_Instructions for the task_.
Repeat all the rows below, replacing "Find the location of" with "Show the position of" wherever it appears and keeping everything else the same.

(Records)
>> Start

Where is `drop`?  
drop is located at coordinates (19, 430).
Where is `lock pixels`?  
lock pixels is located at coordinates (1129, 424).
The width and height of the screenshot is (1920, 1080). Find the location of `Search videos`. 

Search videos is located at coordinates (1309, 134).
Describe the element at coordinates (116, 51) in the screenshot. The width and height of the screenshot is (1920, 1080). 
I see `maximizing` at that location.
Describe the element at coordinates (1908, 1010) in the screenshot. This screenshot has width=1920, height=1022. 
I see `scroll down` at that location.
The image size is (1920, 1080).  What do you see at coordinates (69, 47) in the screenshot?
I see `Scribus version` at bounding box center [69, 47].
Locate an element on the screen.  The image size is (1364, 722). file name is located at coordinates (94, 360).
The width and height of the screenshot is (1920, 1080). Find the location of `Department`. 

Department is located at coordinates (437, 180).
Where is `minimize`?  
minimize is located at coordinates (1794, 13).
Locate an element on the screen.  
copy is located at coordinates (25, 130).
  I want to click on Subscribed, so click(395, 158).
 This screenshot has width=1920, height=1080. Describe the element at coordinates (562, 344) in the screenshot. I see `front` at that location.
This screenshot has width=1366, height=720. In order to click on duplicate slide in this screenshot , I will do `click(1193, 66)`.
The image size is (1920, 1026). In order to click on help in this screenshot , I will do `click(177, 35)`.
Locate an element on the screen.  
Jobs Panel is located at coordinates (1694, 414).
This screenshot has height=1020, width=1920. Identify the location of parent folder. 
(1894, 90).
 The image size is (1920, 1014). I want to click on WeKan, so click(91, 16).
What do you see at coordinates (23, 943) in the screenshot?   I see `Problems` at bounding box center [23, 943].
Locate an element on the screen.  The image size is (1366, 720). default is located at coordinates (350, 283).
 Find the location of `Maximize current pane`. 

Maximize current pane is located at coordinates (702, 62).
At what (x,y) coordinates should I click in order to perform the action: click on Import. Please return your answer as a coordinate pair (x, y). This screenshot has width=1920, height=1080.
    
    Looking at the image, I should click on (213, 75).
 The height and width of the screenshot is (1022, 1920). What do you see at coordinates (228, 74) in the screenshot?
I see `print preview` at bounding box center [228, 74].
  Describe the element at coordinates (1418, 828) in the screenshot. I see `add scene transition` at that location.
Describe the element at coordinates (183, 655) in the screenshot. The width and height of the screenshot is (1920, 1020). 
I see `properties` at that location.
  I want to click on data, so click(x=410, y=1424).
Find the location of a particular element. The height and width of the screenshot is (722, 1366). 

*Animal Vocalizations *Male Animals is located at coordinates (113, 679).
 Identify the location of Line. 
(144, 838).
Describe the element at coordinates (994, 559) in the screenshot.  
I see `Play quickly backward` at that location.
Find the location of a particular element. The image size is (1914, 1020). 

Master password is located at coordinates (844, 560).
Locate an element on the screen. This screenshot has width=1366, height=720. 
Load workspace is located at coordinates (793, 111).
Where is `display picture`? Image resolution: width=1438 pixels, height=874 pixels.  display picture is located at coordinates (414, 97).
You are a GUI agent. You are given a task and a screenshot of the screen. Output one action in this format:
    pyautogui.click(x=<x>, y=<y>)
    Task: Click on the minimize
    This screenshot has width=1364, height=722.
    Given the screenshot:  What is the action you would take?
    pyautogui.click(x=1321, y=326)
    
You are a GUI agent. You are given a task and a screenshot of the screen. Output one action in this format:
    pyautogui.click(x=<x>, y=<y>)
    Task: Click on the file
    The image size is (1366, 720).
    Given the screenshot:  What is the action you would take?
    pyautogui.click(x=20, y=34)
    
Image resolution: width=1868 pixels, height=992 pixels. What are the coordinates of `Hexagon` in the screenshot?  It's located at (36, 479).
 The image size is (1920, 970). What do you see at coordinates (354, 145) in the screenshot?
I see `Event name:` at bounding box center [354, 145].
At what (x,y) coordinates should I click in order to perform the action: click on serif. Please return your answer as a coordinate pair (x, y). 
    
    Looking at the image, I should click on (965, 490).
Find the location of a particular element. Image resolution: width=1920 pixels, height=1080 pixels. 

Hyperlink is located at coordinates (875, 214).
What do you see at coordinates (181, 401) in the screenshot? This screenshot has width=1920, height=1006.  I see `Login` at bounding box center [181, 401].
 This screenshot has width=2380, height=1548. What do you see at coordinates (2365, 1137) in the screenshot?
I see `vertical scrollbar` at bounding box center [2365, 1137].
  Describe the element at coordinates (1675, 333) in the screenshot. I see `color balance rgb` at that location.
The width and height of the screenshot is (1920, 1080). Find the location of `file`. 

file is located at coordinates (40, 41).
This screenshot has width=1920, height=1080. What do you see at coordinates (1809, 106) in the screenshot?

>> End

_Correct answer_.
Where is `drop`?  
drop is located at coordinates (19, 430).
Where is `lock pixels`?  
lock pixels is located at coordinates (1129, 424).
The width and height of the screenshot is (1920, 1080). Show the position of `Search videos`. 

Search videos is located at coordinates (1309, 134).
Describe the element at coordinates (116, 51) in the screenshot. The width and height of the screenshot is (1920, 1080). 
I see `maximizing` at that location.
Describe the element at coordinates (1908, 1010) in the screenshot. This screenshot has width=1920, height=1022. 
I see `scroll down` at that location.
The image size is (1920, 1080).  What do you see at coordinates (69, 47) in the screenshot?
I see `Scribus version` at bounding box center [69, 47].
Locate an element on the screen.  The image size is (1364, 722). file name is located at coordinates (94, 360).
The width and height of the screenshot is (1920, 1080). Show the position of `Department`. 

Department is located at coordinates (437, 180).
Where is `minimize`?  
minimize is located at coordinates (1794, 13).
Locate an element on the screen.  
copy is located at coordinates (25, 130).
  I want to click on Subscribed, so click(395, 158).
 This screenshot has width=1920, height=1080. Describe the element at coordinates (562, 344) in the screenshot. I see `front` at that location.
This screenshot has width=1366, height=720. In order to click on duplicate slide in this screenshot , I will do `click(1193, 66)`.
The image size is (1920, 1026). In order to click on help in this screenshot , I will do `click(177, 35)`.
Locate an element on the screen.  
Jobs Panel is located at coordinates (1694, 414).
This screenshot has height=1020, width=1920. Identify the location of parent folder. 
(1894, 90).
 The image size is (1920, 1014). I want to click on WeKan, so click(91, 16).
What do you see at coordinates (23, 943) in the screenshot?   I see `Problems` at bounding box center [23, 943].
Locate an element on the screen.  The image size is (1366, 720). default is located at coordinates (350, 283).
 Show the position of `Maximize current pane`. 

Maximize current pane is located at coordinates (702, 62).
At what (x,y) coordinates should I click in order to perform the action: click on Import. Please return your answer as a coordinate pair (x, y). This screenshot has width=1920, height=1080.
    
    Looking at the image, I should click on (213, 75).
 The height and width of the screenshot is (1022, 1920). What do you see at coordinates (228, 74) in the screenshot?
I see `print preview` at bounding box center [228, 74].
  Describe the element at coordinates (1418, 828) in the screenshot. I see `add scene transition` at that location.
Describe the element at coordinates (183, 655) in the screenshot. The width and height of the screenshot is (1920, 1020). 
I see `properties` at that location.
  I want to click on data, so click(x=410, y=1424).
Show the position of a particular element. The height and width of the screenshot is (722, 1366). 

*Animal Vocalizations *Male Animals is located at coordinates (113, 679).
 Identify the location of Line. 
(144, 838).
Describe the element at coordinates (994, 559) in the screenshot.  
I see `Play quickly backward` at that location.
Show the position of a particular element. The image size is (1914, 1020). 

Master password is located at coordinates (844, 560).
Locate an element on the screen. This screenshot has width=1366, height=720. 
Load workspace is located at coordinates (793, 111).
Where is `display picture`? Image resolution: width=1438 pixels, height=874 pixels.  display picture is located at coordinates (414, 97).
You are a GUI agent. You are given a task and a screenshot of the screen. Output one action in this format:
    pyautogui.click(x=<x>, y=<y>)
    Task: Click on the minimize
    This screenshot has width=1364, height=722.
    Given the screenshot:  What is the action you would take?
    pyautogui.click(x=1321, y=326)
    
You are a GUI agent. You are given a task and a screenshot of the screen. Output one action in this format:
    pyautogui.click(x=<x>, y=<y>)
    Task: Click on the file
    The image size is (1366, 720).
    Given the screenshot:  What is the action you would take?
    pyautogui.click(x=20, y=34)
    
Image resolution: width=1868 pixels, height=992 pixels. What are the coordinates of `Hexagon` in the screenshot?  It's located at (36, 479).
 The image size is (1920, 970). What do you see at coordinates (354, 145) in the screenshot?
I see `Event name:` at bounding box center [354, 145].
At what (x,y) coordinates should I click in order to perform the action: click on serif. Please return your answer as a coordinate pair (x, y). 
    
    Looking at the image, I should click on (965, 490).
Show the position of a particular element. Image resolution: width=1920 pixels, height=1080 pixels. 

Hyperlink is located at coordinates (875, 214).
What do you see at coordinates (181, 401) in the screenshot? This screenshot has width=1920, height=1006.  I see `Login` at bounding box center [181, 401].
 This screenshot has width=2380, height=1548. What do you see at coordinates (2365, 1137) in the screenshot?
I see `vertical scrollbar` at bounding box center [2365, 1137].
  Describe the element at coordinates (1675, 333) in the screenshot. I see `color balance rgb` at that location.
The width and height of the screenshot is (1920, 1080). Show the position of `file`. 

file is located at coordinates (40, 41).
This screenshot has width=1920, height=1080. What do you see at coordinates (1809, 106) in the screenshot?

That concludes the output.